Ron, cherry looks ok.........what was it ya was tryin to do with that super tall block? just wanted it to go slow? if so, i'm not sure that tall of one was necessary........then again i weren't there.
i see what you mean by progressive chair, just not sure why.
i take it your shoulder is healed then
The Doug Fir and Hemlock out here makes the best fire wood, and its super easy to split with just an axe (though some would argue that a maul is better... they are wrong) You start getting into the tops and you start messing with knots which are less easy to split.
Personally I prefer Alder and Maple for fyre wood...
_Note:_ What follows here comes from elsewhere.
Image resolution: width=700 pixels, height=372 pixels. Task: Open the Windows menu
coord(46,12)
But growing up, the folks decided where we got our fire wood, we generally had 2 options, FS road clearing, or DNR fire wood permits, (though you used to be able to do the road clearing for DNR just now all dnr land is gated... *******s) The FS road clearing stuff was great cause you could usually find some decent sticks, get in early enough and you would have a permit to clean up X section of road, find a couple of pumpkins and you could easily get 8-9 cords in a weekend or 2. The DNR stuff which was free was a little different, they would clear cut and stack all the tops near a road or on a landing then set the whole area up for a fire wood area, just had to print out or request a permit that came with a map etc, then you get a couple weeks or months to cut as much wood as possible, down side was that it was a slash pile so dirty wood lots of limbs and small dia stuff... made for lots of work usually in the dead of Summer when it was like a scorching 75+ deg...
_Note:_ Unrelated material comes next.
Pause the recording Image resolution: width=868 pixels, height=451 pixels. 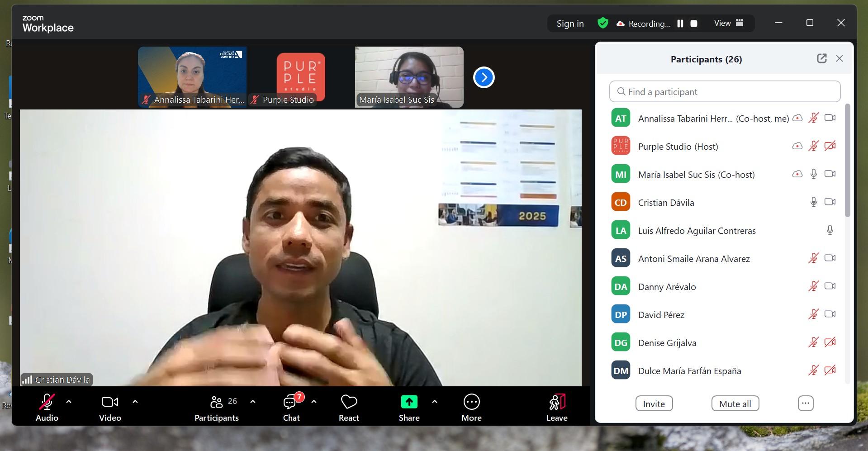pyautogui.click(x=680, y=24)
Anyway to split the big pumpkins it took 2 people but you could usually do say a 4' round in less then 5 minutes, start on either side, swing and leave the axe in, next guy swings and his strike would loosen your axe, repeat until round is split (3 hits was and is normal) then work your way around your side of the round until the wood is stove size, once they are broke in half it usually only takes one hit to split any given piece, and you don't need to swing real hard.
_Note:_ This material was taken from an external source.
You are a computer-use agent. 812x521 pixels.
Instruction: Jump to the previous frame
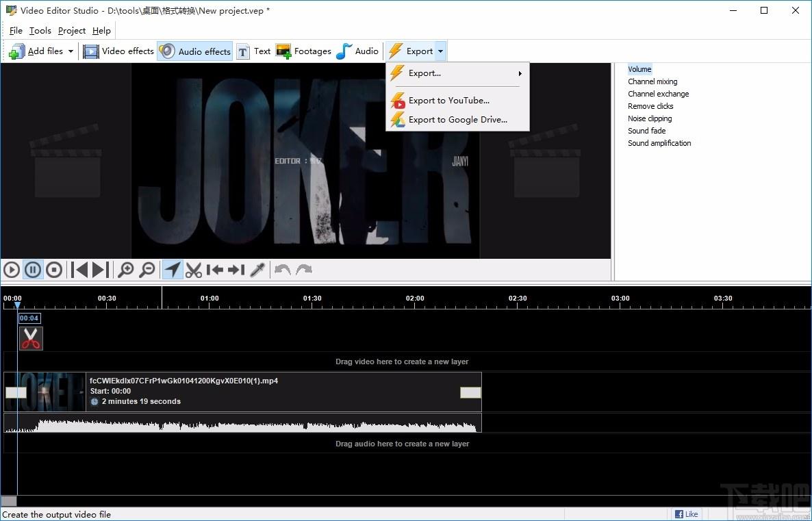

The whole fam damly would get involved with this pa usually ran the saw or one of us boys depending on how tough the splitting was, me and my brother or Dad and brother would split, ma would stack (my brother is terrible with a saw, likes to dig up rocks and stuff that and I'm the youngest so the hard splitting stuff was given to the bigger of us)... anyway the saw could usually just stay in front of the splitters, once the saw work was done (4-5 rounds of the big 4 footers) then whoever was running the saw would either start chucking wood or splitting... we have done as much as 6 cord a day like this including a half hour to an hour drive each way.